Garvie Hall has been in agriculture since 1957. When his company, Blue Heron Groves, purchased land in 1990 for a new citrus grove, he knew from experience that irrigating 660 acres of orange trees in Charlotte County would be a challenge. Always proactive in sharing technology and scientific information that would further the citrus industry, Hall worked closely with the Southwest Florida Water Management District on the project. After drilling tests wells to determine the site’s water quality, the newly established Citrus Creek Grove implemented an irrigation system that included a series of canals … and wells running 500 to 600 feet deep.
Farmers in Southwest Florida are not permitted to pump water from the region’s shallow aquifer. Instead, they are required to drill deep wells -- typically 500 to 1,200 feet -- to draw ground water from the Floridan aquifer. Because of its proximity to the Gulf of Mexico, this water sometimes has higher saline levels.
Farmers who utilize water with a higher salt content must irrigate at greater-than-normal rates in order to sufficiently hydrate and nourish their plants. While this forces these growers to pump additional deep-well water for grove irrigation, the better-quality water of the shallow aquifer is saved as a non-agricultural public water supply.
Many wells in this area are fine for irrigation, but experience has shown that when poor-quality irrigation water is used, subsequent drainage into water sources like Prairie and Shell Creeks increases the saline level of the water supply of the nearby city of Punta Gorda. As with all groves, the wells of Citrus Creek were regularly self-monitored for the water management district. In the mid 1990s, Citrus Creek’s monitoring stations began to detect some increase in the salinity of four of the farm’s eleven wells. Realizing that the quality of nearly one-third of his wells was deteriorating, Hall began thinking about different sources of water.
He had an idea that he could use the drainage canal system at Citrus Creek Grove to store rain water and grove drainage water for irrigation. Hall took the initiative and hired a consultant to formulate a detailed plan. After gaining approval for the project by the water management district, Blue Heron Groves worked in a cooperative venture with the Florida Department of Agriculture and Consumer Services, and the Southwest Florida Water Management District to develop a long-term solution that could improve the irrigation systems at Citrus Creek and of many other citrus groves.

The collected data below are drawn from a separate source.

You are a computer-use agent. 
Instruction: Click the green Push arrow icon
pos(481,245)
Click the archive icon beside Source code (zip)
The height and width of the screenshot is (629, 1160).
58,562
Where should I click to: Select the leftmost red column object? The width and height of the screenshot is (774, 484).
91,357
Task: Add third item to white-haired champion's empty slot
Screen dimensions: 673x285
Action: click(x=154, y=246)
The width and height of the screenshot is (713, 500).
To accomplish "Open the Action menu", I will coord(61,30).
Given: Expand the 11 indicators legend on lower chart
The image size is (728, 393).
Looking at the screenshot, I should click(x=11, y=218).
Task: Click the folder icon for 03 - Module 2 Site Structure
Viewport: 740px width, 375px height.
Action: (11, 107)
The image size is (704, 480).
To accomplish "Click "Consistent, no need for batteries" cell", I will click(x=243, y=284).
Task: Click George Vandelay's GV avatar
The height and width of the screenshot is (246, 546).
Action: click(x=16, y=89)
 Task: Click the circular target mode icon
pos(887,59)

By implementing the plan, Citrus Creek Grove would change its approach to irrigation. It stopped pumping four of its eleven wells. Instead, the network of ditches and canals that was dug when the grove was established was modified with a system of culverts and risers.

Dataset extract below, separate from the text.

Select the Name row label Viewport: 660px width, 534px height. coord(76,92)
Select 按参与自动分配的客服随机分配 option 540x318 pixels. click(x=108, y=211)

Garvie Hall, Blue Heron Groves: The culverts themselves raise the water level in the grove to about 2 1/2 feet below the surface so the roots can get at it slightly but not so high that it limits their growth.
To ensure that the root zone wouldn’t be over-saturated, 30 water-level monitoring wells were installed throughout the grove.

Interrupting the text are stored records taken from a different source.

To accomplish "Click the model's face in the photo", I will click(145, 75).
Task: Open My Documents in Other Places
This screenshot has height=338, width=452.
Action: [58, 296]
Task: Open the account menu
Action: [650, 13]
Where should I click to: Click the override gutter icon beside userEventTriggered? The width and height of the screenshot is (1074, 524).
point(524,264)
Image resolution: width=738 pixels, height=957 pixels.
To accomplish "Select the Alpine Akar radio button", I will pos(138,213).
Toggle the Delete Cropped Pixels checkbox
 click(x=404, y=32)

Citrus Creek also utilized the 10-foot drop in elevation that runs from the south end of the property to the north. Powerful pumps at the north end of the grove move filtered water through irrigation pipelines directly to the trees through water-saving microjets.
Blue Heron Groves, along with the rest of the citrus industry, uses improved management practices for pesticides and fertilizers. Slow-release, high-quality fertilizer makes for more effective applications. These practices not only reduce the amount of pesticide and nutrients used in the grove, they allow for the better timing and scheduling of applications, and result in less leaching into the soil.
Thanks to its innovative upgrades, Citrus Creek Grove has become a long-term sustainable grove, a precursor of future grove irrigation and surface water reuse design. The project was a costly undertaking. But the $200,000 expense was actually a sound investment.
Garvie Hall: Well the changes we’ve made to this operation are essential to the profitability of Citrus Creek Grove. We found that this really worked: economically, because we did not have to use as much fuel in our pumping; and it also worked because we were using better quality water which was more beneficial to the trees.
In fact, through its improved irrigation system, millions of gallons of water are saved each year. And the availability of good-quality water helps the grove optimize its yields.
Through its partnership with the district, Blue Heron Groves has helped improve the water quality of its grove, thus reducing its impact on the city of Punta Gorda’s reservoir. Through his efforts, Garvie Hall has demonstrated the beneficial balance that effectively serves the needs of agriculture, local communities, and the environment.